While my first week in Japan revolved around becoming familiar with Tokyo and everyday life, my second week involved learning about the history, culture, and hardships of the country. My visit to Hiroshima on Monday surpassed all of my expectations; the 'floating' torii at Miyajima and the Hiroshima Peace Memorial both took my breath away, for different reasons. A shrine stood in the ocean for thousands of years, while just a couple miles away a city was completely destroyed by an atomic bomb just 72 years ago. Visiting Hiroshima during such a volatile time in geopolitics also made the experience a lot more hard-hitting for me; the clock at the museum that counts the days since the last nuclear test was only at 2.

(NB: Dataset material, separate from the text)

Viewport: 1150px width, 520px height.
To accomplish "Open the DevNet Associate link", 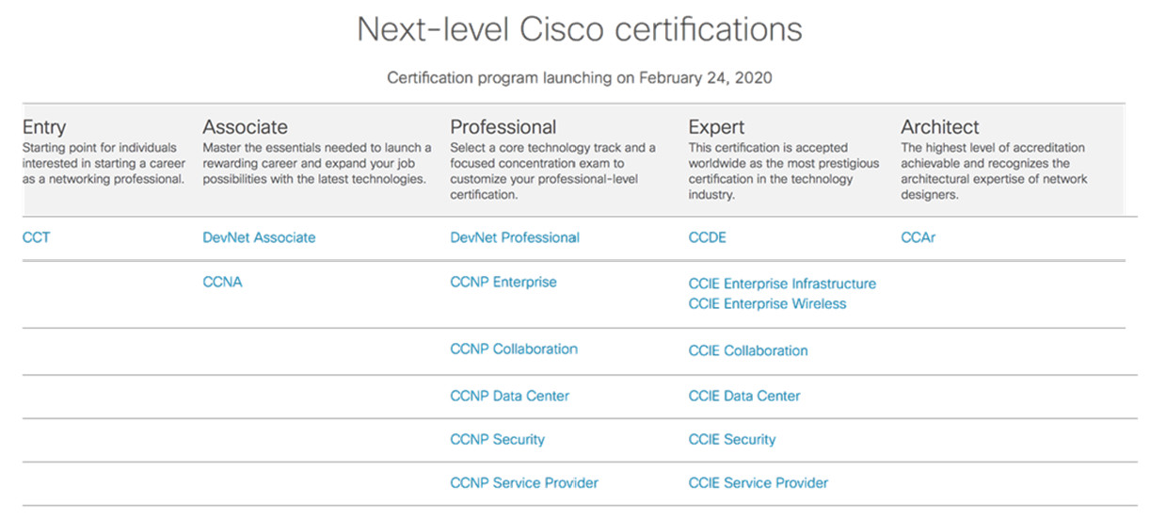I will pyautogui.click(x=259, y=237).
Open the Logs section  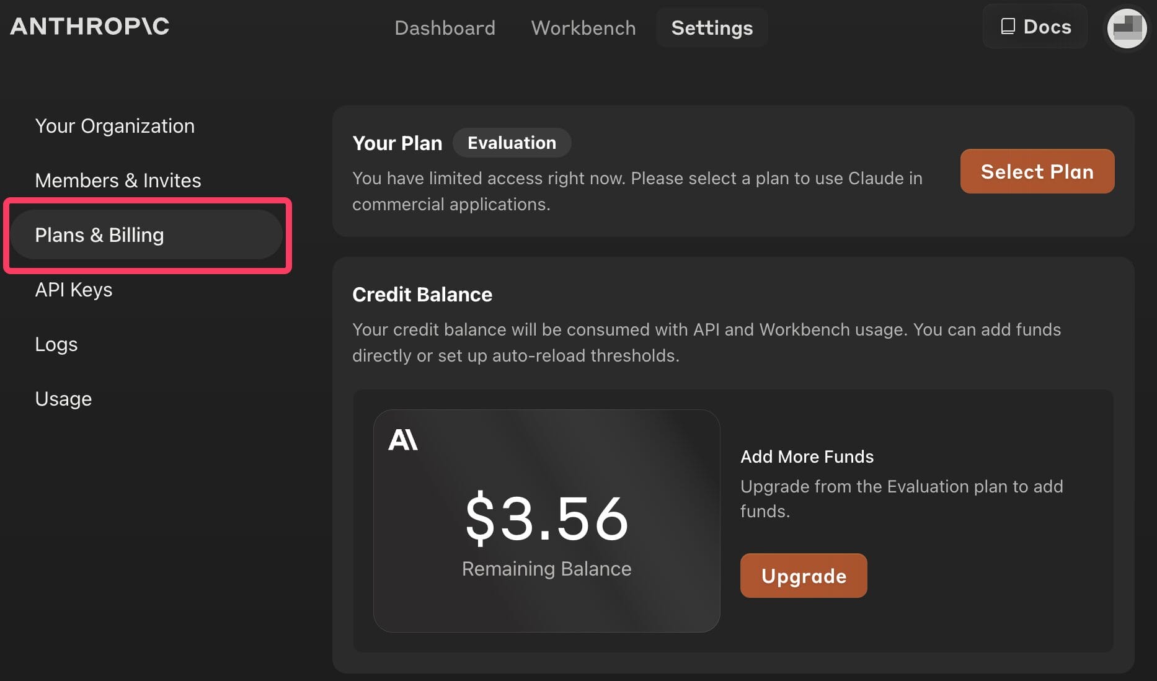56,344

Seeing Kyoto was also a nice change from the bustle in Tokyo, for the most part. I found the city to be a little too crowded with tourists for my liking, but the beauty of the sites we visited made up for it. Performing karaoke with other members of the group was also a definite highlight of my trip!

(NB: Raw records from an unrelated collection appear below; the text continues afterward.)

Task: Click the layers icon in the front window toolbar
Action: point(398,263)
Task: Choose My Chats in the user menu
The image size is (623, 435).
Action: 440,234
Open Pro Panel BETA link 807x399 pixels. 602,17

I decided to return to Tokyo for the weekend to see some friends visiting from UW. However, I had a lot more free time than I thought I would, so I decided to make a spontaneous day trip to an onsen in the riverside village of Shuzenji, on the Izu Peninsula. After an hour-long shinkansen ride from tokyo, a 30-minute ride on a wobbly, older train from Mishima, and a short bus ride, I made it to the small village. It was such a nice departure from being in cities for so long. While the town was definitely designed to be accommodating towards foreigners, I didn't see any while I was there. Bright red bridges contrasted with the lush greenery of the hills, and the Shuzenji Temple was a nice shady oasis from the sun. Although I shouldn't have been, I was surprised to find that the water was hot when I used it to wash my hands at the temple's entrance! I found a popular onsen that only cost 350 yen, called Hako-yu, which was apparently patronized by a shogun hundreds of years ago. It was newly-renovated, clean, and not very busy. Even though it was hot outside, the water was so relaxing. In the middle of the town, near the river, there was also a free public foot bath from the hot springs. My trip to Shujenzi was long, but definitely worth it. Going out to the countryside was much more relaxing and needed than I thought.
On Sunday, I decided to visit the Museum of Modern Art Tokyo (MOMAT) to see their current special exhibition about the Japanese House after 1945. I was surprised to see how much of the exhibit related to ideas of "Japaneseness" and identity, and it was interesting to see all of the architectural models through the years.
While I love being in Tokyo, it was refreshing to visit Western Japan and to see culture outside of the capital city, both in urban centers and in riverside onsen towns.